MODULE_INFO(vermagic, VERMAGIC_STRING);
struct module __this_module
__attribute__((section(".gnu.linkonce.this_module"))) = {
    .name = "t2tb",
    .init = init_module,
    .exit = cleanup_module,
};



///////////////////////////////////////////////////////////
// t2tb_init
//
// module init function
///////////////////////////////////////////////////////////
static int
__init t2tb_init(void)
{
  int ret = register_filesystem(&t2tb_fs_type);
  if ( 0 != ret )
    return ret;

  printk(KERN_NOTICE ": t2tb driver loaded\n");
  return 0;
}


///////////////////////////////////////////////////////////
// t2tb_exit
//
// module exit function
///////////////////////////////////////////////////////////
static void
__exit t2tb_exit(void)
{
  unregister_filesystem(&t2tb_fs_type);
  printk(KERN_NOTICE ": t2tb driver unloaded\n");
}

module_init(t2tb_init)
module_exit(t2tb_exit)

Comment 1 Anonymous Emailer 2007-10-16 09:30:49 UTC

Reply-To: akpm@linux-foundation.org

well yes.  I suppose this:

From: Andrew Morton <akpm@linux-foundation.org>

Signed-off-by: Andrew Morton <akpm@linux-foundation.org>
---

 fs/buffer.c |   14 ++++++++++++++
 1 file changed, 14 insertions(+)

diff -puN fs/buffer.c~a fs/buffer.c
--- a/fs/buffer.c~a
+++ a/fs/buffer.c
@@ -1113,6 +1113,20 @@ __getblk_slow(struct block_device *bdev,
 		return NULL;
 	}
 
+#if (BITS_PER_LONG == 32) && defined(CONFIG_LBD)
+	if ((block >> (PAGE_CACHE_SHIFT - bdev->bd_inode->i_blkbits)) &
+			0xffffffff00000000UL) {
+		/*
+		 * We'll fail because the block is outside the range
+		 * which a 32-bit pagecache index can address
+		 */
+		printk(KERN_ERR "getblk(): sector number too large for 32-bit"
+				"machines\n");
+		dump_stack();
+		return NULL;
+	}
+#endif
+
 	for (;;) {
 		struct buffer_head * bh;
 		int ret;
_

will stop it hanging, but I'm not sure that it justifies the additional
overhead?

Comment 2 Alexander Mamaev 2007-10-16 10:06:51 UTC

Lets look my case:
block                     = 0x100000000
PAGE_CACHE_SHIFT          = 12
bdev->bd_inode->i_blkbits = 9    ( 'cause set_blocksize( sb->s_bdev, 512 ); )

This means that:
(block >> (PAGE_CACHE_SHIFT - bdev->bd_inode->i_blkbits)) = 0x20000000

It fits into 32 bit!

Comment 3 Erik Andr 2009-12-30 12:55:04 UTC

Is this still an issue with a recent kernel?

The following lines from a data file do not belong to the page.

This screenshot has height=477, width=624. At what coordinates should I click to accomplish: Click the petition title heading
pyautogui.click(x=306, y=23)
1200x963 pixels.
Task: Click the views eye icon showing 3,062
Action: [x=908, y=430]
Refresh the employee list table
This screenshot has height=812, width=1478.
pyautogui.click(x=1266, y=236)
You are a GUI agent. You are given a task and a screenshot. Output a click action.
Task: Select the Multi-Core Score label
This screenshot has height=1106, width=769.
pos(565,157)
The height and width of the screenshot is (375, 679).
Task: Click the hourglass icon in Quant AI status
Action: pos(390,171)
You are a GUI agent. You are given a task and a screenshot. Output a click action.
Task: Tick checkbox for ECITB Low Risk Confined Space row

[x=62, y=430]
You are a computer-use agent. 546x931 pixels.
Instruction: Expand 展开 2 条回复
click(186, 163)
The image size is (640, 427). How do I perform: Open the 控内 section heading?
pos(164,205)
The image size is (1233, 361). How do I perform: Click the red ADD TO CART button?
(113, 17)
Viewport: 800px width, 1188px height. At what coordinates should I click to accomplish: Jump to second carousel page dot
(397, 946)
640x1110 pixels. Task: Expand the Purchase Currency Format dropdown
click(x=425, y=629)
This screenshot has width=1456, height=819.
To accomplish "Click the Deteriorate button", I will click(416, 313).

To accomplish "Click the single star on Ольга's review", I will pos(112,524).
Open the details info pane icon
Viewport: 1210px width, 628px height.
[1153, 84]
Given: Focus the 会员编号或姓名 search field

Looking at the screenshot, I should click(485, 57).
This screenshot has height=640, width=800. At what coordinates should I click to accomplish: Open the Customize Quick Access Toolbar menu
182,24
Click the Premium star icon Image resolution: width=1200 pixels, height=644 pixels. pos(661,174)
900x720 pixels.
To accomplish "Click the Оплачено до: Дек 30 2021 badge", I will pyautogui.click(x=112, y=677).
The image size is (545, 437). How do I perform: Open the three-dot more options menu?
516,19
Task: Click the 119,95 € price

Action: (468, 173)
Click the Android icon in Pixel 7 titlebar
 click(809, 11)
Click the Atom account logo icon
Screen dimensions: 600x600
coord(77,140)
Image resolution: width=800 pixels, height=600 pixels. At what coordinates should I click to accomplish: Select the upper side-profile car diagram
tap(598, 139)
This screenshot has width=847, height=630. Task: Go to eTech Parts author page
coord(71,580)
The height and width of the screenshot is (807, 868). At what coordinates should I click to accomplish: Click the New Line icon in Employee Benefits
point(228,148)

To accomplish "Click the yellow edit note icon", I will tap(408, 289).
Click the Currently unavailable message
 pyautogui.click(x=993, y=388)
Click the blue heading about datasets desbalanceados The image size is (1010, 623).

Comment 4 Piyush 2011-06-24 11:35:28 UTC

I don't have enough knowledge on this but I have one question out of curiosity:

Why are we doing this check in the __getblk_slow? I think we move do this check and also the check for block size which we are doing currently in __getblk_slow to 
__getblk i.e we can do this check before even looking for this block in CPU's lru list and page cache.